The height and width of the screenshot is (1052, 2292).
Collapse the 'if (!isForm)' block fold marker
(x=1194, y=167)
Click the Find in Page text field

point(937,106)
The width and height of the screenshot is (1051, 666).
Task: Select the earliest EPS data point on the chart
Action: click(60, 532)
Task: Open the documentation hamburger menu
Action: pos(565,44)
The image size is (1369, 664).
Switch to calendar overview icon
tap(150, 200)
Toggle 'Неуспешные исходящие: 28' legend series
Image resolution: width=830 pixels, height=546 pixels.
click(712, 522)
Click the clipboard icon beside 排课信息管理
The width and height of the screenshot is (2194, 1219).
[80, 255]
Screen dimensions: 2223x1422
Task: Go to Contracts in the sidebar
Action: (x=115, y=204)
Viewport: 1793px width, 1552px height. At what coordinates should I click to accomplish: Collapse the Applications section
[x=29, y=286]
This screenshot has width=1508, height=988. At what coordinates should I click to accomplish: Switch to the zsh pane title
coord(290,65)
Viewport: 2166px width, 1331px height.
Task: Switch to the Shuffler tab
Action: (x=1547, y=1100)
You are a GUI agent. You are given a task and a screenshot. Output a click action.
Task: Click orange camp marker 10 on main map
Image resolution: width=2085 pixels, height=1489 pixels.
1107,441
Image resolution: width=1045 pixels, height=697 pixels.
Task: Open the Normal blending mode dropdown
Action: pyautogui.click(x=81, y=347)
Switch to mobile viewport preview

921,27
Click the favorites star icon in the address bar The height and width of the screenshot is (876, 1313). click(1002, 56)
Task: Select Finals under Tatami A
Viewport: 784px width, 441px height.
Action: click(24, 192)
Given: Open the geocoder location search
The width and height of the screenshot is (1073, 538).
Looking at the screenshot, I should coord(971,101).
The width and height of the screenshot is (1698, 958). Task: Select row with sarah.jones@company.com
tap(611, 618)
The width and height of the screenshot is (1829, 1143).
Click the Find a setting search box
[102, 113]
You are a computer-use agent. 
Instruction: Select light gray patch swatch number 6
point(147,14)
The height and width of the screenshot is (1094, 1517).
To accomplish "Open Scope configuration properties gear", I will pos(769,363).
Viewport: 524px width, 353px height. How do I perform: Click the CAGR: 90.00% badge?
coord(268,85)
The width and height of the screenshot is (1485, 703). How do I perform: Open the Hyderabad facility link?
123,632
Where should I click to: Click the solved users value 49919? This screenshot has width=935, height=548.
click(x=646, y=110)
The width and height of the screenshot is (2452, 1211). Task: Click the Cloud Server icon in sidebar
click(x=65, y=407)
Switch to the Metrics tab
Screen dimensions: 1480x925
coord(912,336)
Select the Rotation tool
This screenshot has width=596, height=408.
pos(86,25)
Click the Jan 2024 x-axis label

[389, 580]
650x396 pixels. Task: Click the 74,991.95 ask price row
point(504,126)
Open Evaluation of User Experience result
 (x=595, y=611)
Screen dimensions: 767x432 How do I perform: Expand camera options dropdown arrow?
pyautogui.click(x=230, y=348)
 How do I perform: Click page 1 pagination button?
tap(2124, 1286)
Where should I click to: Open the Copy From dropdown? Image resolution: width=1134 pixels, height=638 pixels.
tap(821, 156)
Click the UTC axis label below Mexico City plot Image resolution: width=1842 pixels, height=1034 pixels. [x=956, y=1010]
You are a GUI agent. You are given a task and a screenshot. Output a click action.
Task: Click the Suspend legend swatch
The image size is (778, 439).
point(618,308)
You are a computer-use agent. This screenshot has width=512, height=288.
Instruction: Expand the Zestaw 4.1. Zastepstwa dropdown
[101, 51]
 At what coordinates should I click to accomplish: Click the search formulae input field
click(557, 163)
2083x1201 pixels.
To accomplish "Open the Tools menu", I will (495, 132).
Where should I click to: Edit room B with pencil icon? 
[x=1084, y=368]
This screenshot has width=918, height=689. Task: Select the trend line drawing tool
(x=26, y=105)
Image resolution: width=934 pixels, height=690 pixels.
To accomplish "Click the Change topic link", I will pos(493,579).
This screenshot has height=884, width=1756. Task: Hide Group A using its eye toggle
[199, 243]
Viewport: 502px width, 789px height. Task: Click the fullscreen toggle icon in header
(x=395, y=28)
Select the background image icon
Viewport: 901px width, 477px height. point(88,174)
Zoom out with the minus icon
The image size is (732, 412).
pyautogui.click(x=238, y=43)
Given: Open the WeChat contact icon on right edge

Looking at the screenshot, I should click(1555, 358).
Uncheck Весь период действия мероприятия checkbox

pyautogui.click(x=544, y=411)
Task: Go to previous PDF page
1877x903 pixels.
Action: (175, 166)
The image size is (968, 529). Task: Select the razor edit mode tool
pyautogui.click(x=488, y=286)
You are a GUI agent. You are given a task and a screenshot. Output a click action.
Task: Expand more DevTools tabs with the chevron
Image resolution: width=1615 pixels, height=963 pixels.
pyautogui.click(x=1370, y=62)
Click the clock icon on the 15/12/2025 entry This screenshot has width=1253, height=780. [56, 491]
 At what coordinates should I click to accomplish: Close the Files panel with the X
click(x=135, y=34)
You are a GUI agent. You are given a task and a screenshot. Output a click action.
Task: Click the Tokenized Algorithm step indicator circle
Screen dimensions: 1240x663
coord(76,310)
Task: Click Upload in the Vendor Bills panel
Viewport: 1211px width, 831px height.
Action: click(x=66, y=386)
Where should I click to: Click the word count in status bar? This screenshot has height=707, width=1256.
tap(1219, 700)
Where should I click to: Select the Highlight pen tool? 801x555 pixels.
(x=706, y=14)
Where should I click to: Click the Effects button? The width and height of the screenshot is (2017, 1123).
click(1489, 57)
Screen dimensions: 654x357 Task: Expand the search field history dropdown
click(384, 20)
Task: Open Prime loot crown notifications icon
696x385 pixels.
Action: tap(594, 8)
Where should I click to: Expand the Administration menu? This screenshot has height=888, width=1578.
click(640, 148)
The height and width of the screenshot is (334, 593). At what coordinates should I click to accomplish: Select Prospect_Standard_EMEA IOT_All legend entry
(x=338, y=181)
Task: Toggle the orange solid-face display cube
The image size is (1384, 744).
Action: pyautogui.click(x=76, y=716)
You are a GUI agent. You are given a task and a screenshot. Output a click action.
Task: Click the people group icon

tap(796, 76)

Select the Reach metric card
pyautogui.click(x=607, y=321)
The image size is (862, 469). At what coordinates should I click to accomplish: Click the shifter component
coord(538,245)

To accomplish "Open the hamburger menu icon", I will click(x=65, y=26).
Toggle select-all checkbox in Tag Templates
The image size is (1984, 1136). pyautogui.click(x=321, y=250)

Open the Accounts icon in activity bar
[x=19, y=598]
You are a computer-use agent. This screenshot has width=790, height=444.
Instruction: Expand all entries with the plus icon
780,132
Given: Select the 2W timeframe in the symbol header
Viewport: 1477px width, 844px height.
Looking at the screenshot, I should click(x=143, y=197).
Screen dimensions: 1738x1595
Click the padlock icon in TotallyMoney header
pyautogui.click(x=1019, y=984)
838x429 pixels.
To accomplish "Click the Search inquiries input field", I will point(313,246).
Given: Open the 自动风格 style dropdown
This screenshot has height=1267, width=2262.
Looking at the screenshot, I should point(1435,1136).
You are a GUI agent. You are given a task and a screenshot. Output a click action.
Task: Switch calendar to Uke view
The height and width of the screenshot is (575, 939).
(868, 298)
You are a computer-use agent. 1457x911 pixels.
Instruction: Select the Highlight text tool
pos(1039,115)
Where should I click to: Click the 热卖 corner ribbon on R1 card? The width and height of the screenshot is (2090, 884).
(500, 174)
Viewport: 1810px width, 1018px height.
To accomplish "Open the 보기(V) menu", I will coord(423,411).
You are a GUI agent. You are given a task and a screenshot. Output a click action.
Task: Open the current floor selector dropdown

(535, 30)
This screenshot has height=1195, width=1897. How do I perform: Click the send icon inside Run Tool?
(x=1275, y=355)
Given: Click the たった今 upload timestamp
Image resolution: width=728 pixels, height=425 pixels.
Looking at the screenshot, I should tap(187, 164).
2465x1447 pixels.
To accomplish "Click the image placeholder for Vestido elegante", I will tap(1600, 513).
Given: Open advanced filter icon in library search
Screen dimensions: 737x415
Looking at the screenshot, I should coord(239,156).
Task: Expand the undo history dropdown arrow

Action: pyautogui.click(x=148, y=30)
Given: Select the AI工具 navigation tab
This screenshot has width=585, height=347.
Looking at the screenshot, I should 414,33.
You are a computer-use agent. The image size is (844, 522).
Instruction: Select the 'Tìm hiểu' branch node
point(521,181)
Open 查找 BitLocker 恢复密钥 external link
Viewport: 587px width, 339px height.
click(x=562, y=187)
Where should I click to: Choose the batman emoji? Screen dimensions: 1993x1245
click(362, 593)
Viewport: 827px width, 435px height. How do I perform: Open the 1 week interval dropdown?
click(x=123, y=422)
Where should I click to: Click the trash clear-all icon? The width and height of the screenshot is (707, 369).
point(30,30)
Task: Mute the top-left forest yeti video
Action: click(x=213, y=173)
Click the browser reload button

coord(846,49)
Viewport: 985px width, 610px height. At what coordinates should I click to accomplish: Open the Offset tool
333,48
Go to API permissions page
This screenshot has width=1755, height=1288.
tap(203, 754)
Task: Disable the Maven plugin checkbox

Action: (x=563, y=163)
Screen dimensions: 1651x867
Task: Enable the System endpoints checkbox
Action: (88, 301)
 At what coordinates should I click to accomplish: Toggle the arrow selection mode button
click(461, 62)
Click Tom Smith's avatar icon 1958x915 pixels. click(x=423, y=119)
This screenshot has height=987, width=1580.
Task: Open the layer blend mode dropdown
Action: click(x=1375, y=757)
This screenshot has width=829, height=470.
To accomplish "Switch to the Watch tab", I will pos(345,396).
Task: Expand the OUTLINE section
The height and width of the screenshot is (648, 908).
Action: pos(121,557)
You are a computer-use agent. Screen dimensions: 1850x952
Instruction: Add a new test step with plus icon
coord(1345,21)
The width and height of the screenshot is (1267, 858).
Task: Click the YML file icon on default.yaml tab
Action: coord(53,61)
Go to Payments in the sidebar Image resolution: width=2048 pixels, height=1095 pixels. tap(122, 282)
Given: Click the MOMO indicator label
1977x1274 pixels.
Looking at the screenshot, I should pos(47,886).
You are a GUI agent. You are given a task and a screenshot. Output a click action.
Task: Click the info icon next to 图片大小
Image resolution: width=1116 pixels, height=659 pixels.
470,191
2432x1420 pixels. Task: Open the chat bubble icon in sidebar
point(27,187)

• _To do_
Within the material above, extract exactly the lines that start at the line containing "Given: Select the AI工具 navigation tab" and stop after the line containing "You are a computer-use agent. The", and only those.

• _Written solution_
Given: Select the AI工具 navigation tab
This screenshot has width=585, height=347.
Looking at the screenshot, I should 414,33.
You are a computer-use agent. The image size is (844, 522).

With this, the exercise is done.